■ Requirements ■
Reproduce all of the records below word for word, leaving out the pictures.

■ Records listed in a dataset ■
★ ★ ★ ★ ★ ★ ★

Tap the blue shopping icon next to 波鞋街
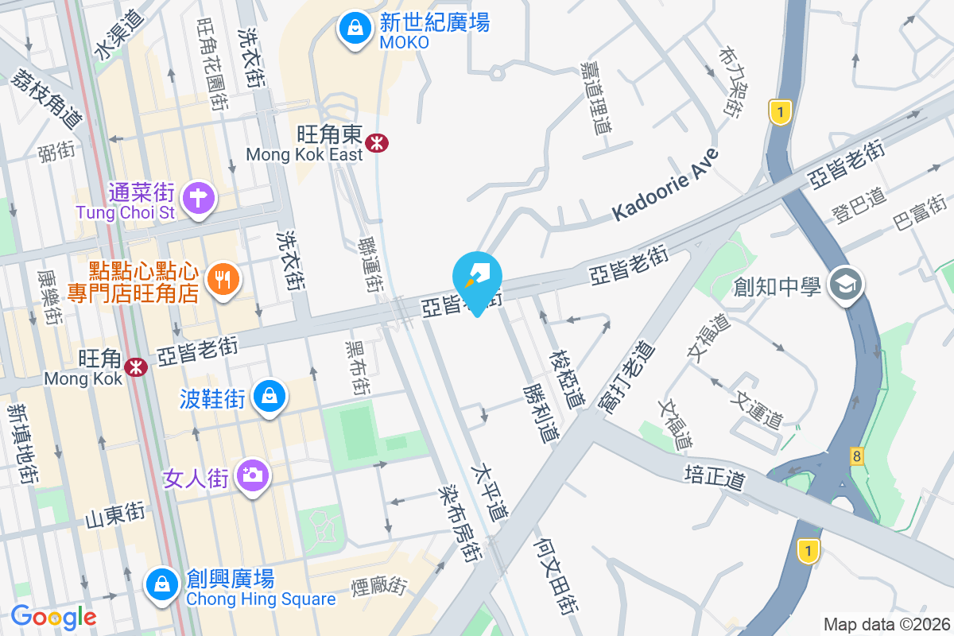click(x=270, y=395)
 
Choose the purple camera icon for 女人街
click(x=253, y=475)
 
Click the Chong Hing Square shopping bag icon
click(x=162, y=584)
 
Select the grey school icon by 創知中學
click(x=845, y=285)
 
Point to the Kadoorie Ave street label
click(x=665, y=185)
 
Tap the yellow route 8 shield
click(x=856, y=456)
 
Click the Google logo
click(x=53, y=616)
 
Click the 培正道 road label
click(x=716, y=478)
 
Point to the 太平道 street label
click(x=490, y=493)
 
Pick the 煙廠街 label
click(x=379, y=587)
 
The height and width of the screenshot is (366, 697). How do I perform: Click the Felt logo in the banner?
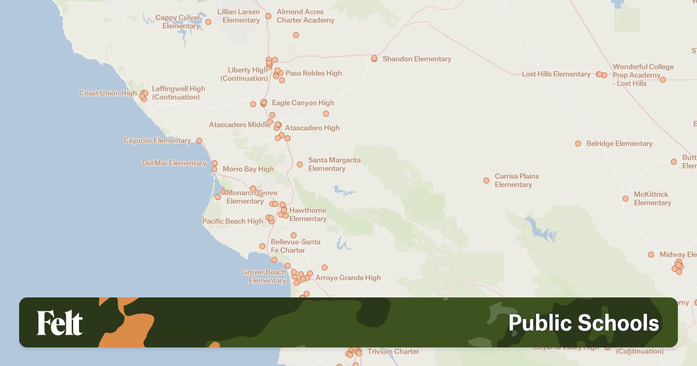60,323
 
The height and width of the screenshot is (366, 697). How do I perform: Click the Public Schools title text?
583,323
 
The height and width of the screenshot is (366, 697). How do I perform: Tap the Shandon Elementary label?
416,59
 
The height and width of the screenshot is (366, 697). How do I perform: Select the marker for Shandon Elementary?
374,59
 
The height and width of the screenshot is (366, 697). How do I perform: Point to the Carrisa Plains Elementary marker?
486,181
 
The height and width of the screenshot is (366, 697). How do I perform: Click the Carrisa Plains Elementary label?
516,180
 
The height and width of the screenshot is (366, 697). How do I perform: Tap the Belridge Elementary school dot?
578,143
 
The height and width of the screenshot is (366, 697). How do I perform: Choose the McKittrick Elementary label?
652,199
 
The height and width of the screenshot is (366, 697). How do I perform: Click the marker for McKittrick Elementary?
626,199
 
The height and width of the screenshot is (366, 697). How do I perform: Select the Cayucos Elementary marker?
199,141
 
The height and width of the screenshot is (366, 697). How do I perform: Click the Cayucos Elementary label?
157,141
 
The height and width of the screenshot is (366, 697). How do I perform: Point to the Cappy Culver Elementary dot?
209,22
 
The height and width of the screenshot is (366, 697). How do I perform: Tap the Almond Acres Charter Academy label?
306,16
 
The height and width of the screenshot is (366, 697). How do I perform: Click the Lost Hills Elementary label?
556,74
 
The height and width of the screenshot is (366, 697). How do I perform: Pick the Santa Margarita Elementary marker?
300,164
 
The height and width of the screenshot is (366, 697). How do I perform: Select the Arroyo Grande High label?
348,278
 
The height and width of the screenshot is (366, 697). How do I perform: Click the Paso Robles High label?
314,73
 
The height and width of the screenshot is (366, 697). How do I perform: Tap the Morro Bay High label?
248,169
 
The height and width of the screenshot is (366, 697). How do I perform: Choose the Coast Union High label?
108,93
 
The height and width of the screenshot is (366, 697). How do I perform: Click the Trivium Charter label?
393,351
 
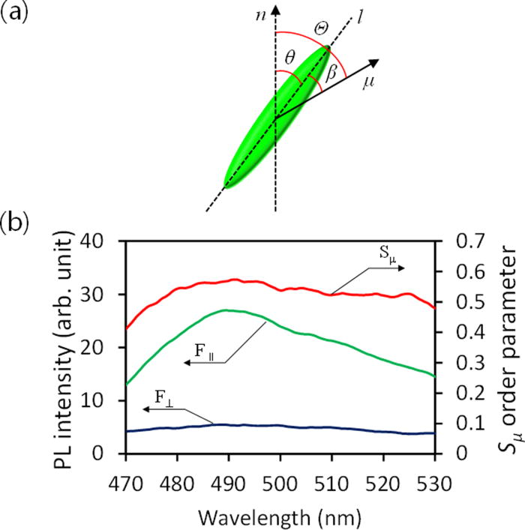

★ ★ ★ ★ ★ ★ ★

■ Answer to this problem ■
Tap the blue shopping icon next to 波鞋街
click(x=270, y=395)
 
Choose the purple camera icon for 女人街
click(x=253, y=475)
 
Click the Chong Hing Square shopping bag icon
click(x=162, y=584)
 
Select the grey school icon by 創知中學
click(x=845, y=285)
 
Point to the Kadoorie Ave street label
click(x=665, y=185)
 
Tap the yellow route 8 shield
click(x=856, y=456)
 
Click the Google logo
click(x=53, y=616)
 
Click the 培正道 road label
click(x=716, y=478)
 
Point to the 太平道 street label
click(x=490, y=493)
 
Pick the 煙廠街 label
click(x=379, y=587)
 
The height and width of the screenshot is (366, 697). How do I perform: Click the Felt logo in the banner?
60,323
 
The height and width of the screenshot is (366, 697). How do I perform: Click the Public Schools title text?
583,323
 
The height and width of the screenshot is (366, 697). How do I perform: Tap the Shandon Elementary label?
416,59
 
The height and width of the screenshot is (366, 697). How do I perform: Select the marker for Shandon Elementary?
374,59
 
The height and width of the screenshot is (366, 697). How do I perform: Point to the Carrisa Plains Elementary marker?
486,181
 
The height and width of the screenshot is (366, 697). How do I perform: Click the Carrisa Plains Elementary label?
516,180
 
The height and width of the screenshot is (366, 697). How do I perform: Tap the Belridge Elementary school dot?
578,143
 
The height and width of the screenshot is (366, 697). How do I perform: Choose the McKittrick Elementary label?
652,199
 
The height and width of the screenshot is (366, 697). How do I perform: Click the marker for McKittrick Elementary?
626,199
 
The height and width of the screenshot is (366, 697). How do I perform: Select the Cayucos Elementary marker?
199,141
 
The height and width of the screenshot is (366, 697). How do I perform: Click the Cayucos Elementary label?
157,141
 
The height and width of the screenshot is (366, 697). How do I perform: Point to the Cappy Culver Elementary dot?
209,22
 
The height and width of the screenshot is (366, 697). How do I perform: Tap the Almond Acres Charter Academy label?
306,16
 
The height and width of the screenshot is (366, 697). How do I perform: Click the Lost Hills Elementary label?
556,74
 
The height and width of the screenshot is (366, 697). How do I perform: Pick the Santa Margarita Elementary marker?
300,164
 
The height and width of the screenshot is (366, 697). How do I perform: Select the Arroyo Grande High label?
348,278
 
The height and width of the screenshot is (366, 697). How do I perform: Click the Paso Robles High label?
314,73
 
The height and width of the screenshot is (366, 697). How do I perform: Tap the Morro Bay High label?
248,169
 
The height and width of the screenshot is (366, 697). How do I perform: Choose the Coast Union High label?
108,93
 
The height and width of the screenshot is (366, 697). How do I perform: Click the Trivium Charter label?
393,351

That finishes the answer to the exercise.